GIVEN REQUEST:
Turn each line of the listing below into a string in a single JSON list, one string per line, and skip blank lines. Leave the pictures out.

RECORDED INFORMATION:
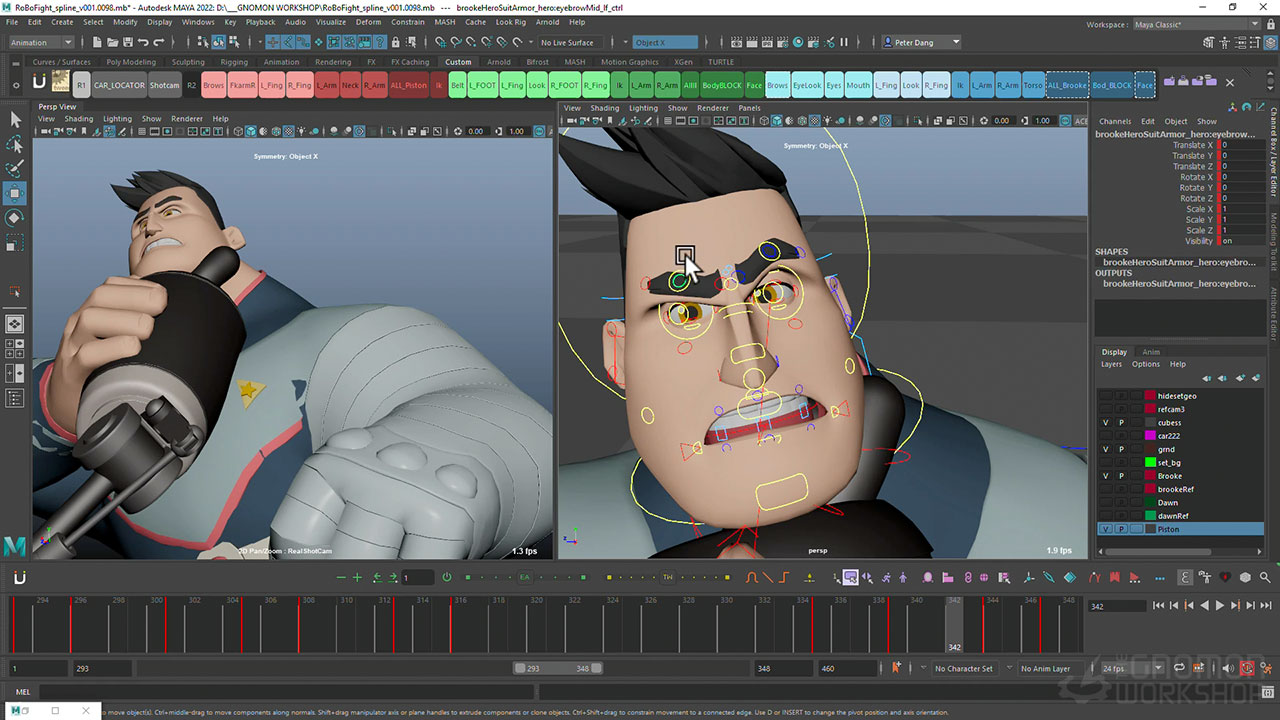Click the BodyBLOCK shelf button
This screenshot has width=1280, height=720.
721,86
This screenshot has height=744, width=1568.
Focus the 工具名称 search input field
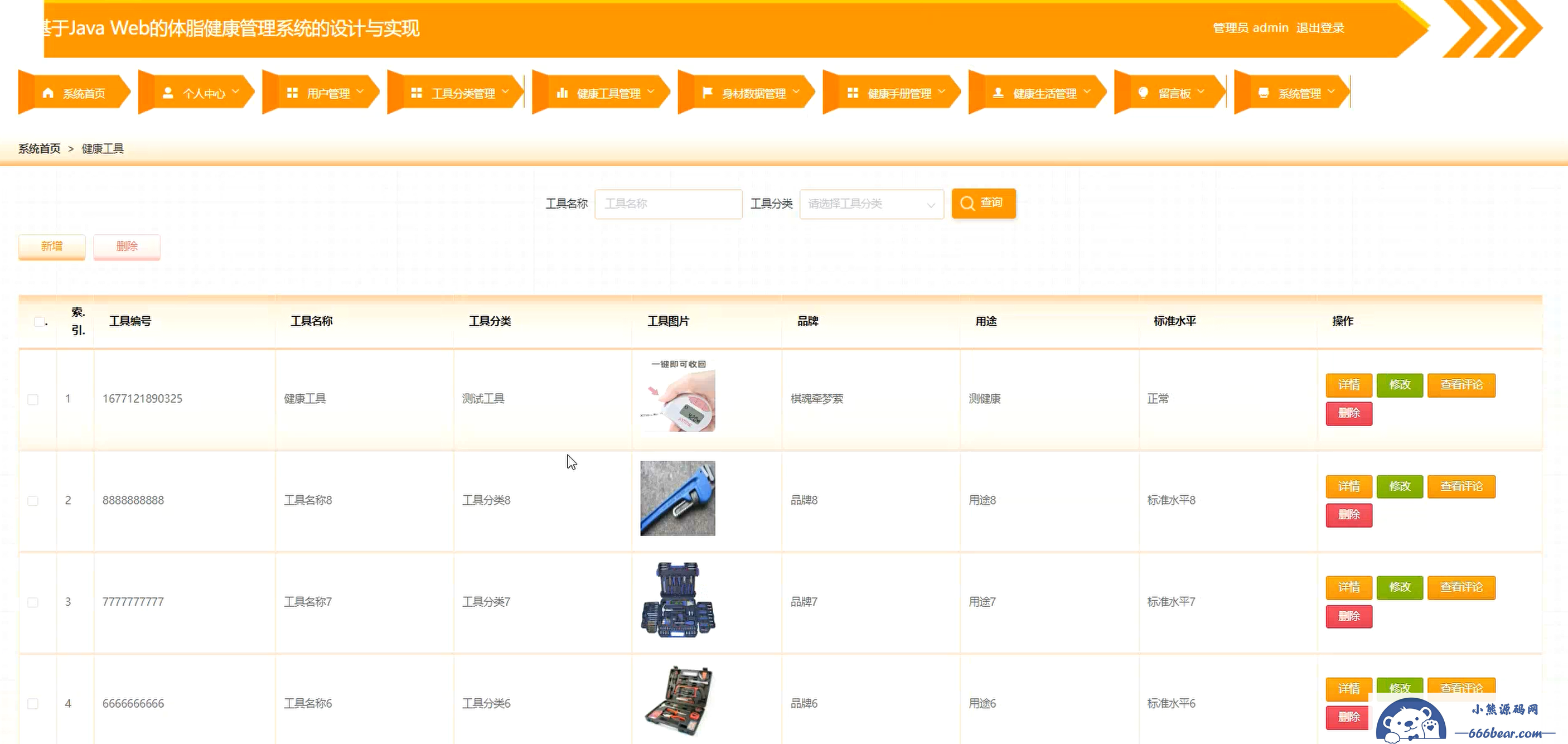669,204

EXPECTED ANSWER:
[
  "Click the BodyBLOCK shelf button",
  "This screenshot has width=1280, height=720.",
  "721,86",
  "This screenshot has height=744, width=1568.",
  "Focus the 工具名称 search input field",
  "669,204"
]